- Passage for review -
Importance of the field: Kidney plays a key role in the elimination of xenobiotics and metabolic products from the body, where renal clearance is determined by glomerular filtration, tubular secretion and reabsorption processes. The proximal tubule of the nephron is equipped with multi-specificity uptake and efflux transporters for the secretion of a broad range of xenobiotics, while the compound physicochemical space drives the tubular reabsorption. Due to involvement of transporters, renal clearance is possibly associated with renal drug-drug interactions (DDIs) in clinical situations. Nevertheless, renal insufficiency in diseased population is associated with altered transporter activity and evidently affects the pharmacokinetics of both renally and non-renally cleared compounds. Thus, early information on renal clearance is critical for successful development of compounds in certain chemical space.
Areas covered in this review: This review provides updated information on the influence of physicochemical properties and the relevance of transporters in renal clearance and the associated drug interactions. In silico tools to predict the renal clearance at the discovery stage along with the potential alterations in drug disposition in the renal disease state are discussed with preclinical and clinical examples.
What the reader will gain: The review provides comprehensive knowledge with recent examples to moderate renal disposition concerns in the drug discovery and development settings.
Take home message: Consideration of clearance pathways early in the discovery process has become critical for successful development of compounds. Although significant progress has been made in elucidating the physicochemical drivers and biochemical processes for this pathway, the predictive ability remains a challenge. Furthermore, development of renally cleared compounds should progress with a clear understanding of possible issues including transporter-mediated DDI and disease state.

- Problem to work on -
Repeat word for word the section of the renal clearance abstract from "Take home message: Consideration" to "and disease state.".

- Data provided -
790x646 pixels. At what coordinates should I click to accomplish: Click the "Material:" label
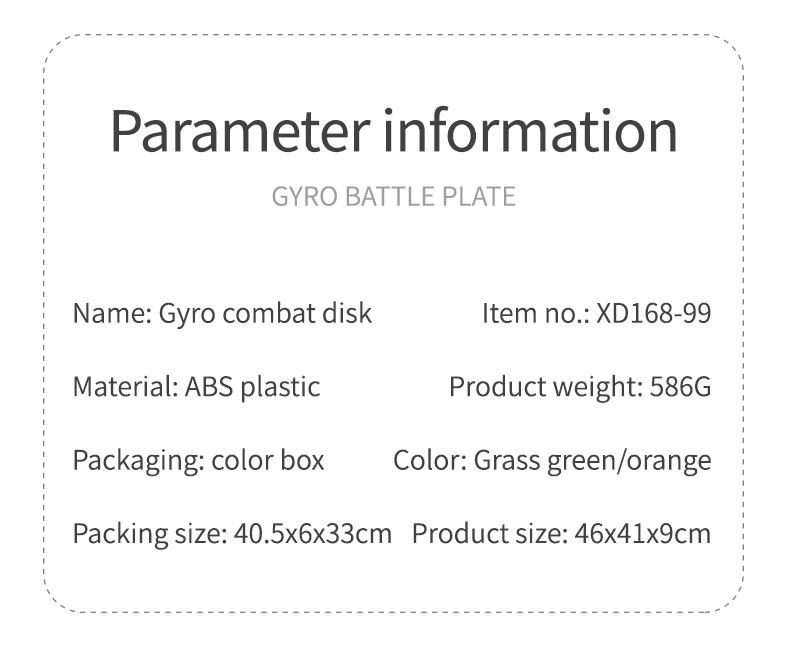coord(125,386)
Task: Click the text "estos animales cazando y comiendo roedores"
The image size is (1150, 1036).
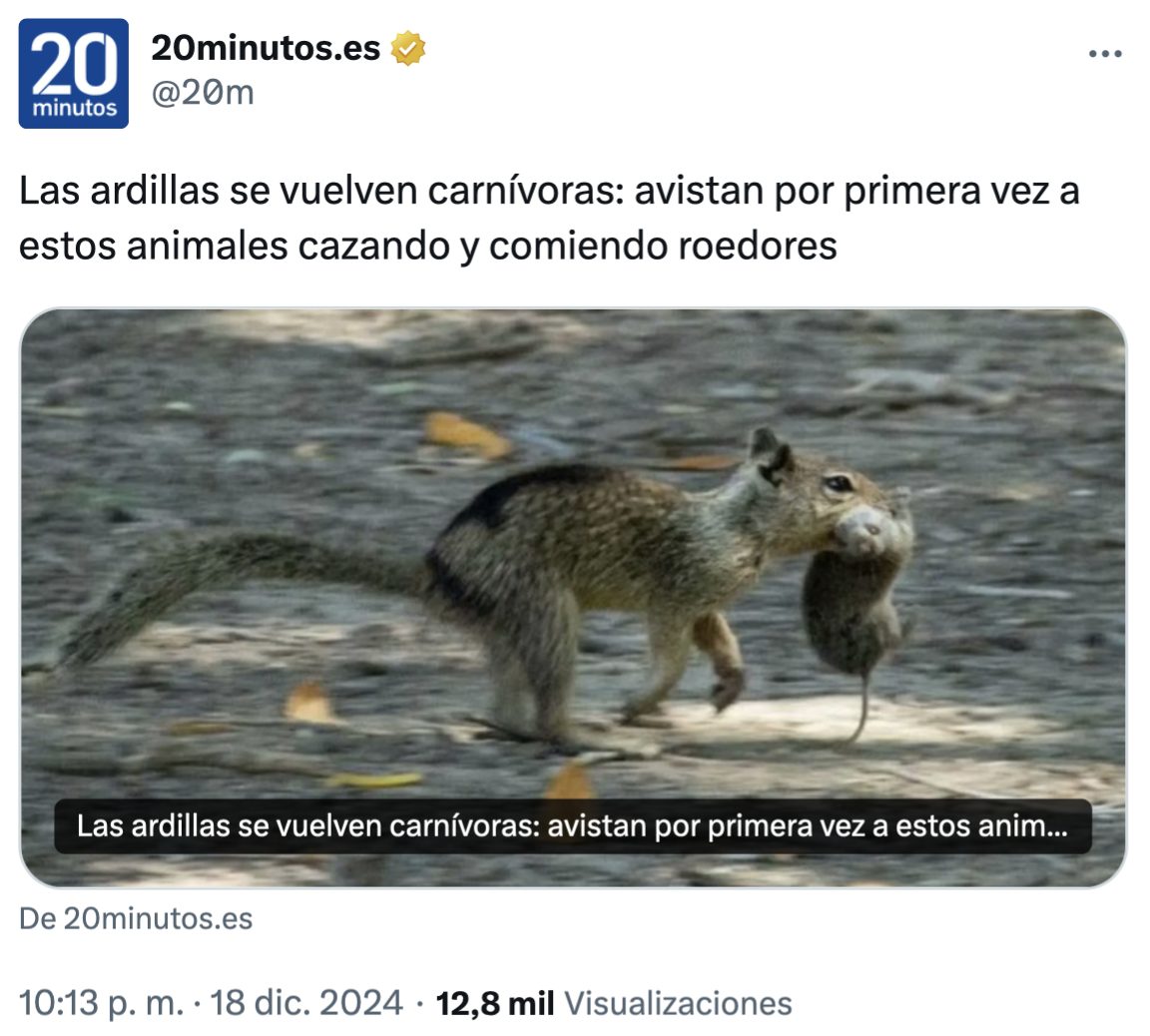Action: [427, 246]
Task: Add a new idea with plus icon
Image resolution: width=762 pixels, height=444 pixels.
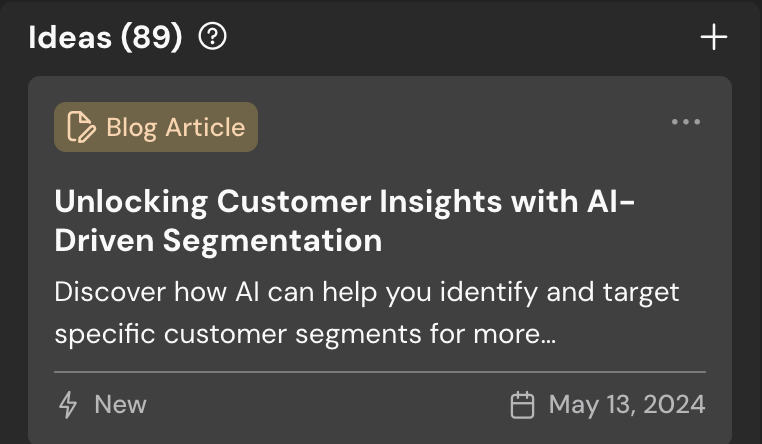Action: pyautogui.click(x=713, y=38)
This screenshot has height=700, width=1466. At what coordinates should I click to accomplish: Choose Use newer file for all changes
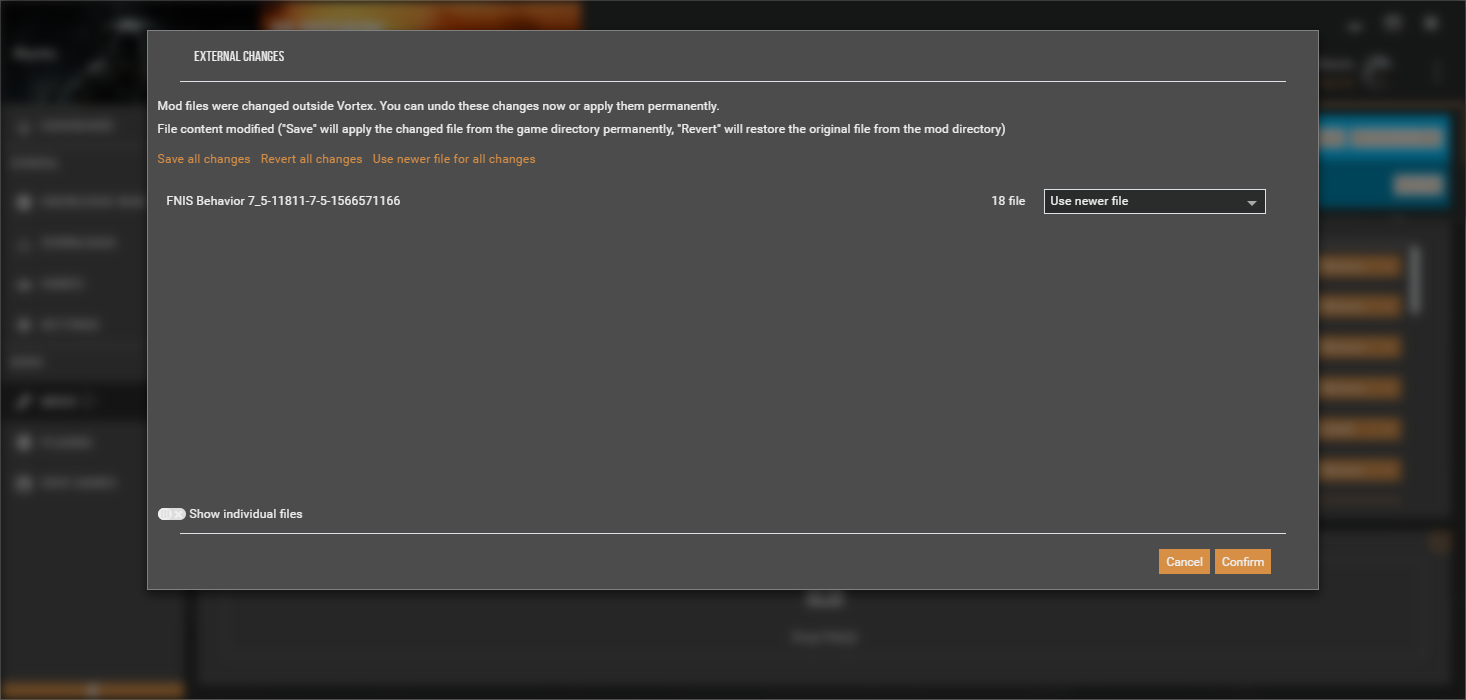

- Written response -
Take home message: Consideration of clearance pathways early in the discovery process has become critical for successful development of compounds. Although significant progress has been made in elucidating the physicochemical drivers and biochemical processes for this pathway, the predictive ability remains a challenge. Furthermore, development of renally cleared compounds should progress with a clear understanding of possible issues including transporter-mediated DDI and disease state.